# [SELECTED EXCERPT]
_ _ _
Learn more about “Love and Science”
In celebration of New York City’s Immigrant Heritage Week, our president and co-founder Jan Vilcek read from his memoir, Love and Science, at the Mid-Manhattan Library last week.
Established in 2004, Immigrant Heritage Week is celebrated each year in mid-April, to commemorate April 17, 1907, the day on which more immigrants entered the U.S. through Ellis Island than on any other day in history.
Jan told the story of his immigration, with his wife Marica, from Czechoslovakia to New York City in 1965. To an audience of over 50 people, Jan shared a presentation about growing up during World War II and starting his medical career under the communist rule. He also read an excerpt about a border inspection during his and Marica’s defection from Czechoslovakia.
He also spoke about his medical studies in communist Czechoslovakia, and how official state policies approved by Stalin’s protégé Lysenko influenced the teaching of genetics and biology. Jan then shared insights into his research in immunology and the development of Remicade, the first in a new class of treatments for autoimmune diseases, as a professor at the New York University School of Medicine.
Afterwards, Jan answered questions from the audience on the latest developments in autoimmune treatments, what it was like to leave Czechoslovakia, and his initial experiences in New York City as an immigrant in the 1960s.
It was a fitting tribute to the theme of this year’s Immigrant Heritage Week programming: “From Many, Making NYC One.”
_ _ _
# [DATA EXCERPTS]
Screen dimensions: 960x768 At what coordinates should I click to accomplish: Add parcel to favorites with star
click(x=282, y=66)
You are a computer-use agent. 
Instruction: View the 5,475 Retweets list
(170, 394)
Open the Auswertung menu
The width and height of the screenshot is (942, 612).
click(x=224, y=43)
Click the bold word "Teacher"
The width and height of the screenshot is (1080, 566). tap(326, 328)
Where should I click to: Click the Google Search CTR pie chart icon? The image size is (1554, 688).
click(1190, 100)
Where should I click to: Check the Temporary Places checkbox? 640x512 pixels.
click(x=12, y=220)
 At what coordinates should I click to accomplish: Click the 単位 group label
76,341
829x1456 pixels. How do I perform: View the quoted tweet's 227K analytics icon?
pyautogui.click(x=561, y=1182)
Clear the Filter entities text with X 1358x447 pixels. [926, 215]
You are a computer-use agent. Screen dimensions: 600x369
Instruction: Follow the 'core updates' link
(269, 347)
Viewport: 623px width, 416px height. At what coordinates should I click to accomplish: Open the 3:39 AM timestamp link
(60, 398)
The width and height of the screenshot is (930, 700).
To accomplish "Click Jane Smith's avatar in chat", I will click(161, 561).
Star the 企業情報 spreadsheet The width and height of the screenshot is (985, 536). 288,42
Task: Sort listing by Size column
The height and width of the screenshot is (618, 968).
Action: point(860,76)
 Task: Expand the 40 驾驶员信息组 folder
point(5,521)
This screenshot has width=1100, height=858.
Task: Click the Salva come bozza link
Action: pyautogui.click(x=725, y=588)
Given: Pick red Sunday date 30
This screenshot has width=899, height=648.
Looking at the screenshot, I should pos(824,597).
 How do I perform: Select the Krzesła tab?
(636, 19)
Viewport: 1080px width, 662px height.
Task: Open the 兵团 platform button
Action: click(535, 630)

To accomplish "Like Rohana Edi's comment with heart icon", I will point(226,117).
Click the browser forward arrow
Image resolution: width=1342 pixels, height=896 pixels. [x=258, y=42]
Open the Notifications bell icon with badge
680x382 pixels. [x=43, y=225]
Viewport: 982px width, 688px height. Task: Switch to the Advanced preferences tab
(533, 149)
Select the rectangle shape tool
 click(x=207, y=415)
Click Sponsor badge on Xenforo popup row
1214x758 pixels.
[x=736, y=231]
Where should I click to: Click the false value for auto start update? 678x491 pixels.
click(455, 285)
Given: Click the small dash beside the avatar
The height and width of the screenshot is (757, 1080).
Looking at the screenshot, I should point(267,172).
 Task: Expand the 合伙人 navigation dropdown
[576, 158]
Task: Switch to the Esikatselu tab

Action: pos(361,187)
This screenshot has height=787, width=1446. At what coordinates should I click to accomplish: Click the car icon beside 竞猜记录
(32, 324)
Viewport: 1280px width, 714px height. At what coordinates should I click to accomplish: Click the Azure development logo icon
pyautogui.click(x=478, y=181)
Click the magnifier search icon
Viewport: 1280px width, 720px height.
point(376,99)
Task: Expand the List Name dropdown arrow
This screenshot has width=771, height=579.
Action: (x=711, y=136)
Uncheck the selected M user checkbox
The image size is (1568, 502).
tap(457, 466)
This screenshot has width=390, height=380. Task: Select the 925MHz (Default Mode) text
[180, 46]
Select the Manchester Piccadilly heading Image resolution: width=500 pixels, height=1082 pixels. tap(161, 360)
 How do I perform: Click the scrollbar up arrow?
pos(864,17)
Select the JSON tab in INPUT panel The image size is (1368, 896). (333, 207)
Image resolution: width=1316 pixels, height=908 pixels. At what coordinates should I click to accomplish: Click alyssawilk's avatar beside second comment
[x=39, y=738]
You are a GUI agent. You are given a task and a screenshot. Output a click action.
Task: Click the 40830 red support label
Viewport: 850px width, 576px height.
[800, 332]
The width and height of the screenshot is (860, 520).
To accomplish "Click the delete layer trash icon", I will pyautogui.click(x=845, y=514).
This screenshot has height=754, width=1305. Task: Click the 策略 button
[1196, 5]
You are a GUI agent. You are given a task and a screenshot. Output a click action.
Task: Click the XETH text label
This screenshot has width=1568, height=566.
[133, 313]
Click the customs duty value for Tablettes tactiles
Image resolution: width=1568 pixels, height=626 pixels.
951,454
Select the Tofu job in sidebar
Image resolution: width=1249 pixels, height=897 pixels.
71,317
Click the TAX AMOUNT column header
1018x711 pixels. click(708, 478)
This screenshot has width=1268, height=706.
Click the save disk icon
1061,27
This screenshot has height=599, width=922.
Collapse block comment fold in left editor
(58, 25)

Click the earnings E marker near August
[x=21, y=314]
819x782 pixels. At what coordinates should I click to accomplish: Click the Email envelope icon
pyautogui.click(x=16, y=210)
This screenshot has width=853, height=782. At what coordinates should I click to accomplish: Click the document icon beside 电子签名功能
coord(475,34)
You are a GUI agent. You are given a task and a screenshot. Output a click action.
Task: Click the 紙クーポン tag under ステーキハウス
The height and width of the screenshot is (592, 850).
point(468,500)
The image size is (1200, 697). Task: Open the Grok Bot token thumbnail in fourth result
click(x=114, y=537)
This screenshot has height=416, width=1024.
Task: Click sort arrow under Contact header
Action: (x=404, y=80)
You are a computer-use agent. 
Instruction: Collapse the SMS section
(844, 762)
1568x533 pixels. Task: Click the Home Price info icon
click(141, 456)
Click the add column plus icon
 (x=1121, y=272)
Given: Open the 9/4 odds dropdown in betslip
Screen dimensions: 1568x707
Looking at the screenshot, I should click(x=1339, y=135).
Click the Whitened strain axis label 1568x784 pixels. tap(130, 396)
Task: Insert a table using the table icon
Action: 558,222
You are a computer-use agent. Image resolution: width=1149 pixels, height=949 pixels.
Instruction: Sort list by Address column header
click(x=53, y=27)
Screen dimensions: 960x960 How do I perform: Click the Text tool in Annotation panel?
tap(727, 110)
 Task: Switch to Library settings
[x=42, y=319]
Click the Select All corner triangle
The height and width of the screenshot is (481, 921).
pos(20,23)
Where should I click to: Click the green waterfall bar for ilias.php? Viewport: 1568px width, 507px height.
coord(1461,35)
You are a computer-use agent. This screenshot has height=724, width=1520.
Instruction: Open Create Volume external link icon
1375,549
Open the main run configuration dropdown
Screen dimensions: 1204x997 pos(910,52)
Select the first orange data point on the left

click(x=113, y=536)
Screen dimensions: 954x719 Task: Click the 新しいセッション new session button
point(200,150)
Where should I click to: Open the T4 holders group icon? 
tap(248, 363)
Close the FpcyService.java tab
_ _ _
# [TASK INSTRUCTIONS]
**1.** In the post about the "Love and Science" reading, list the subjects on which Jan answered audience questions afterward.
**2.** Reproduce everything in the post about the "Love and Science" reading from "Jan told the" down to "School of Medicine.".

# [RESULTS]
**1.**
- The latest developments in autoimmune treatments
- What it was like to leave Czechoslovakia
- His initial experiences in New York City as an immigrant in the 1960s

**2.**
Jan told the story of his immigration, with his wife Marica, from Czechoslovakia to New York City in 1965. To an audience of over 50 people, Jan shared a presentation about growing up during World War II and starting his medical career under the communist rule. He also read an excerpt about a border inspection during his and Marica’s defection from Czechoslovakia.
He also spoke about his medical studies in communist Czechoslovakia, and how official state policies approved by Stalin’s protégé Lysenko influenced the teaching of genetics and biology. Jan then shared insights into his research in immunology and the development of Remicade, the first in a new class of treatments for autoimmune diseases, as a professor at the New York University School of Medicine.